Questionné par le journal Le Monde sur le pourquoi de son retour en France en 2014 et ses intentions, il déclarait : « On est en train de perdre la bataille culturelle. Il faut la mener et arrêter de parcourir le monde en se disant que la politique est tragique ailleurs. Elle est devenue tragique ici. Mon immense erreur de lecture, largement liée à la classe sociale favorisée dans lequel j’ai grandi, était de penser qu’on allait être chiraco-juppéiste pour toujours. J’ai sous-estimé la violence de la déstructuration de notre société. Ce n’est pas le statu quo qu’on allait avoir, mais le chaos et le risque de perdre la démocratie » (1).

 

Pour Claire Nouviale, l’enjeu de cette liste européenne est de « lever une armée de citoyens contre une globalisation qui a profité à quelques élites qui ont organisé la fuite de leurs responsabilités par la dérégulation et la croissance des inégalités » (2). Mettre au cœur du projet politique européen la responsabilité de chaque citoyen était le projet de ce grand Européen que fut Vaclav Havel.

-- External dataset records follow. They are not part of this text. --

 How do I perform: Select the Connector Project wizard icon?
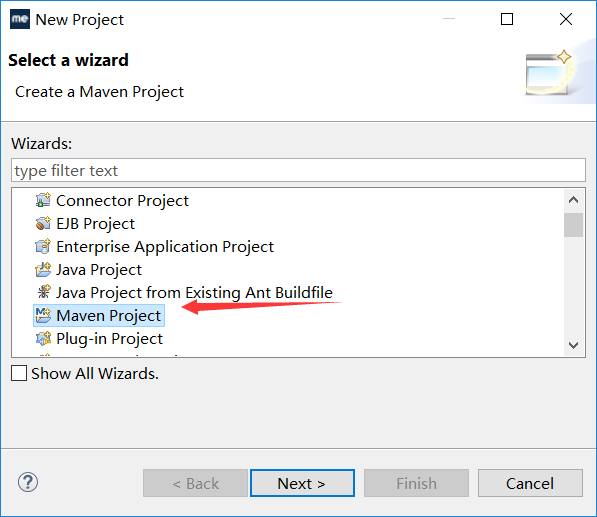[x=43, y=200]
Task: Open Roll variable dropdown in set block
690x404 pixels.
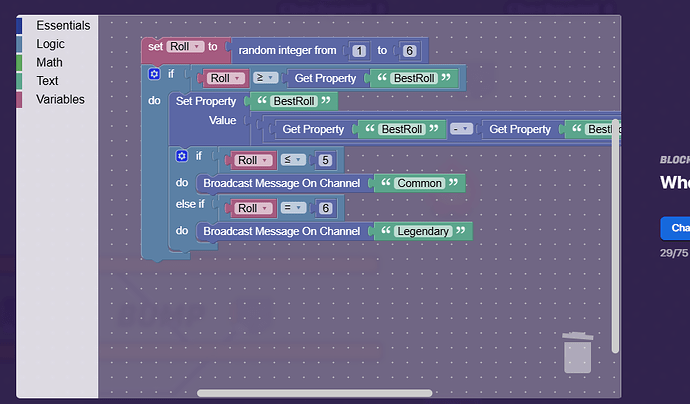Action: [185, 46]
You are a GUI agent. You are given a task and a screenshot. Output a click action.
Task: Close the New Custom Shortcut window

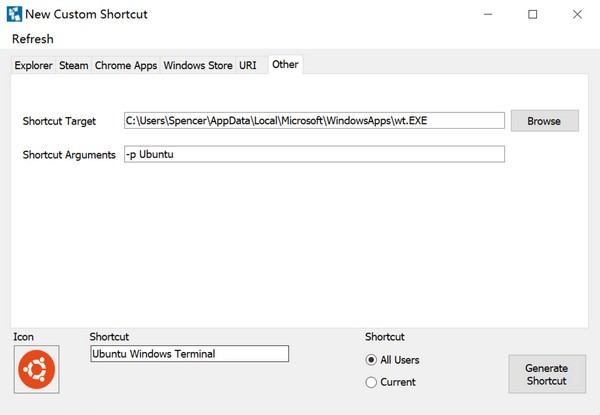(x=578, y=14)
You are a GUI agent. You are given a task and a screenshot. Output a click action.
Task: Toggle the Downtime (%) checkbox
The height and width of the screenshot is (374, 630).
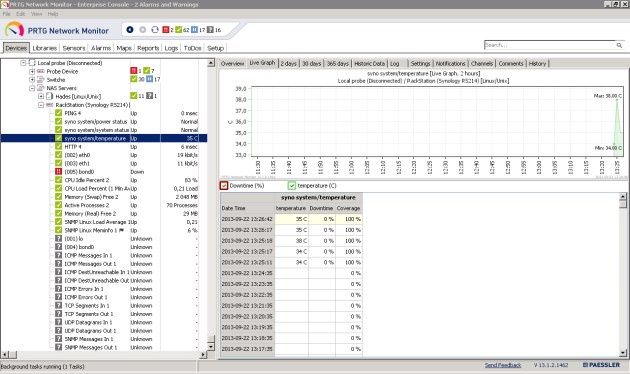[224, 186]
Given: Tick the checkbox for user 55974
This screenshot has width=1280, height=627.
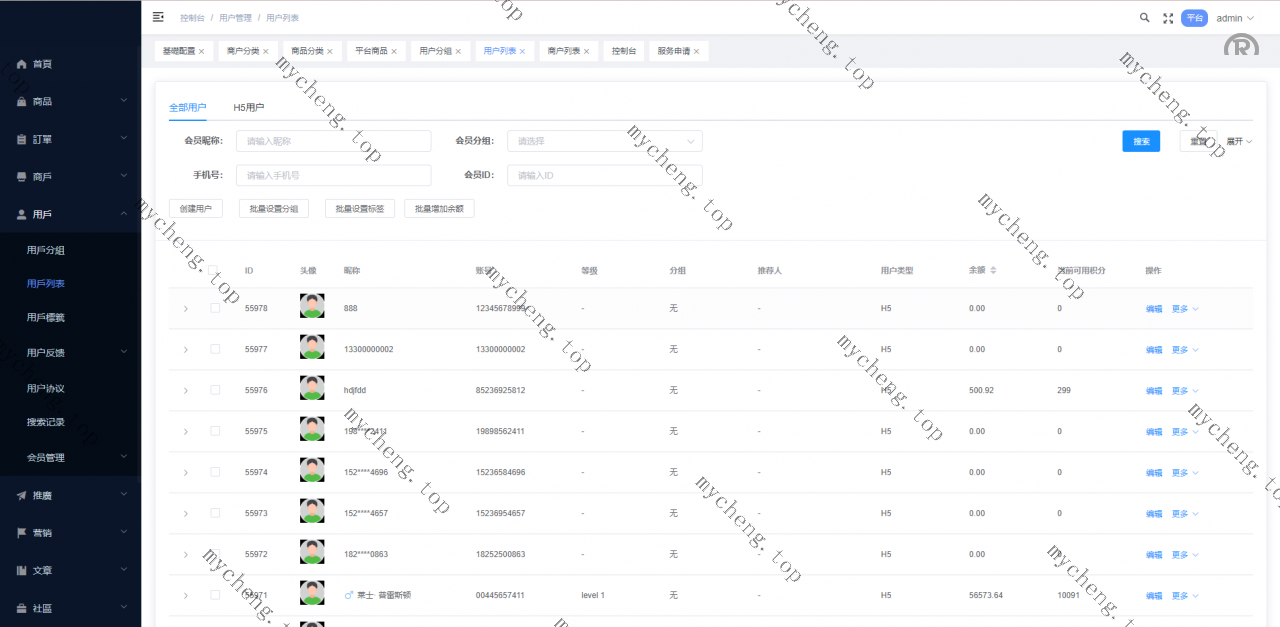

Dans la prison où l’enfermait régulièrement le régime communiste tchécoslovaque, il découvre cette importance politique première de la responsabilité comme il l’explique dans une des lettres qu’il était autorisé d’écrire à sa femme : « L’idée de Levinas que la responsabilité établit une situation éthique asymétrique et que cela ne peut pas être prêché, mais seulement supporté, correspond en tous points à mon expérience et à mon opinion. Autrement dit, je suis responsable de l’état du monde. J’ajouterai même que si l’on a des exigences étonnamment lourdes vis-à-vis des autres, c’est généralement le signe infaillible que l’on n’est pas prêt à les assumer soi-même (…) J’ai souvent posé ce problème dans mes pièces de théâtre : tu te souviens peut-être que les discours éthiques les plus cohérents sont souvent prononcées par les personnages les plus faibles et par les plus fieffés coquins » (3).

 

Le spectacle de joutes oratoires télévisées ne doit pas nous faire oublier que la démocratie ne vit que par un travail permanent de formation, d’échange et de prise de responsabilité de chaque citoyen. Comme l’écrit Emmanuel Levinas, cela suppose une longue patience et un grand désintéressement : « L’œuvre n’est possible que dans la patience, laquelle poussée à bout signifie, pour l’acteur politique, à renoncer à être le contemporain du triomphe de son œuvre » (4).

 

Bernard Ginisty

 

(1) Raphaël GLUCKSMANN, Il ne faut pas laisser ses origines devenir un destin. Entretien dans le journal Le Monde du 6-7 janvier 2019, p. 19.

(2) Claire NOUVIALE : Entretien dans le journal Le Monde du 16 mars 2019, p. 8.

(3) Vaclav HAVEL, Lettres à Olga (3 avril 1982), éditions de l’Aube, 1990, p. 340-34.

(4) Emmanuel LEVINAS, Humanisme de l’autre homme, éditions Fata Morgana, 1972, p. 42.